## Work instruction
Report only how many lines below include "pixels".

## Listed entries
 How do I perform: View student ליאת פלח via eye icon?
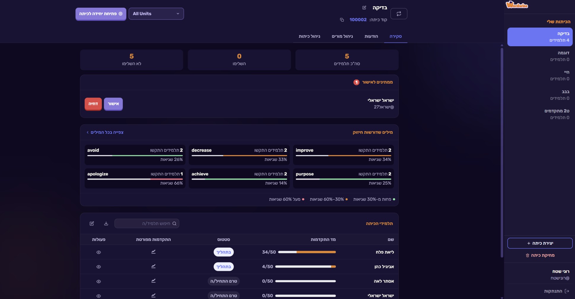point(99,252)
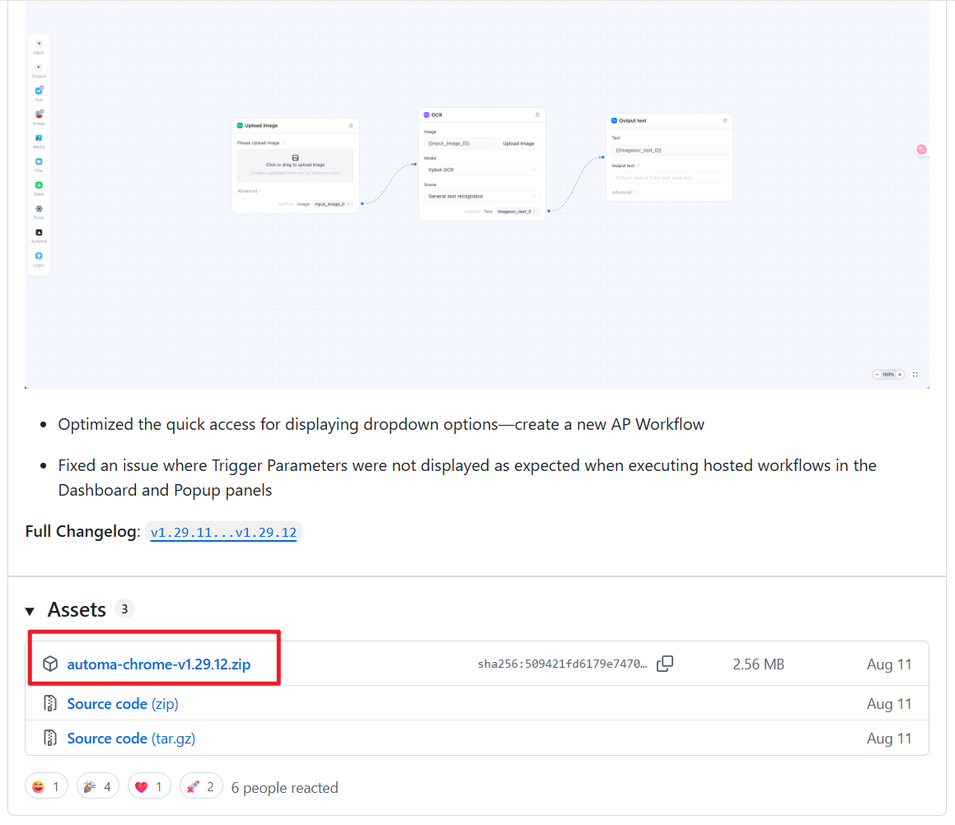Toggle the rocket reaction
This screenshot has height=825, width=955.
pos(201,787)
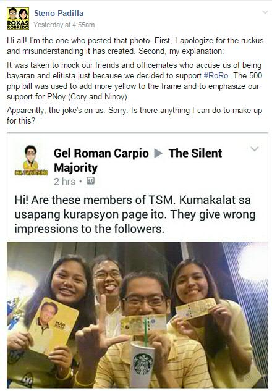Expand the shared post's options chevron

point(254,149)
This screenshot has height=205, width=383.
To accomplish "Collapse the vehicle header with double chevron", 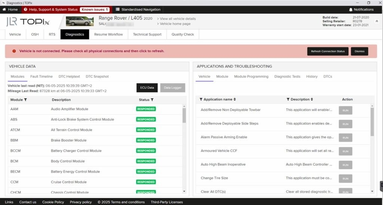I will [376, 21].
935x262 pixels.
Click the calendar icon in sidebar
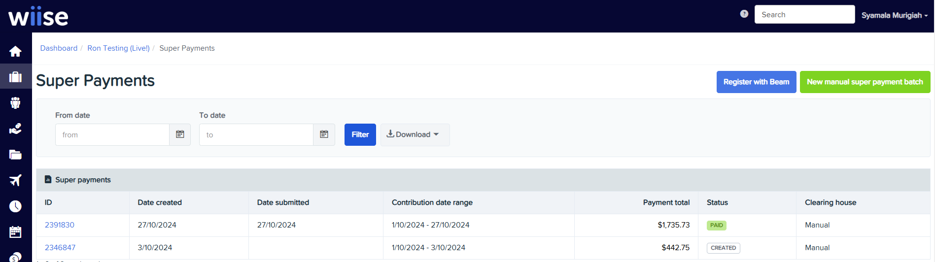pyautogui.click(x=15, y=232)
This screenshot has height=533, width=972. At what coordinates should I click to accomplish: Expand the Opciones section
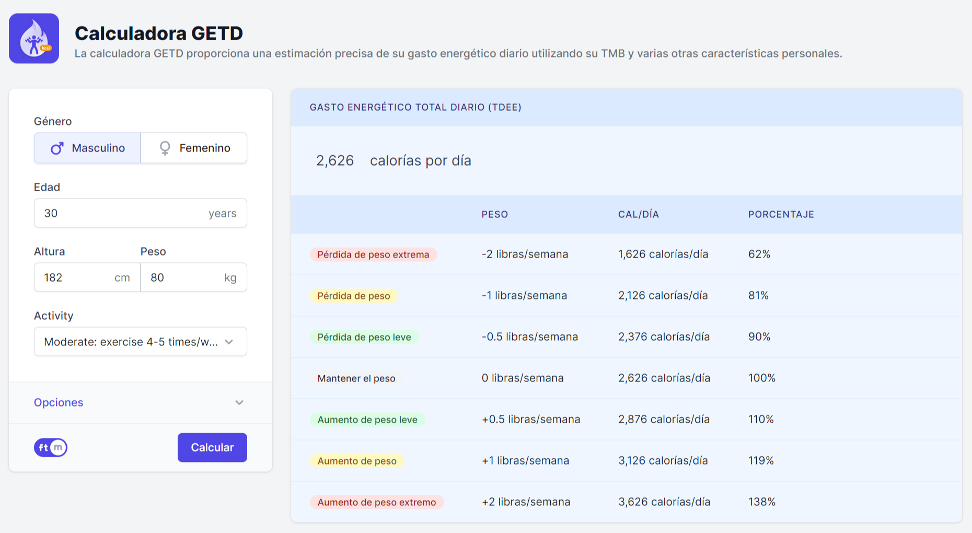[x=59, y=402]
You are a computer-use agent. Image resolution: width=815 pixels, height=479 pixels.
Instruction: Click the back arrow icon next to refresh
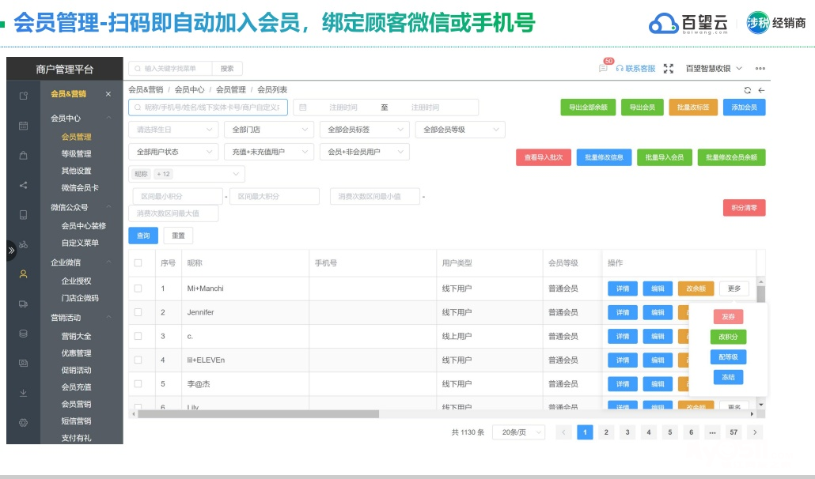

## Answer to this task
2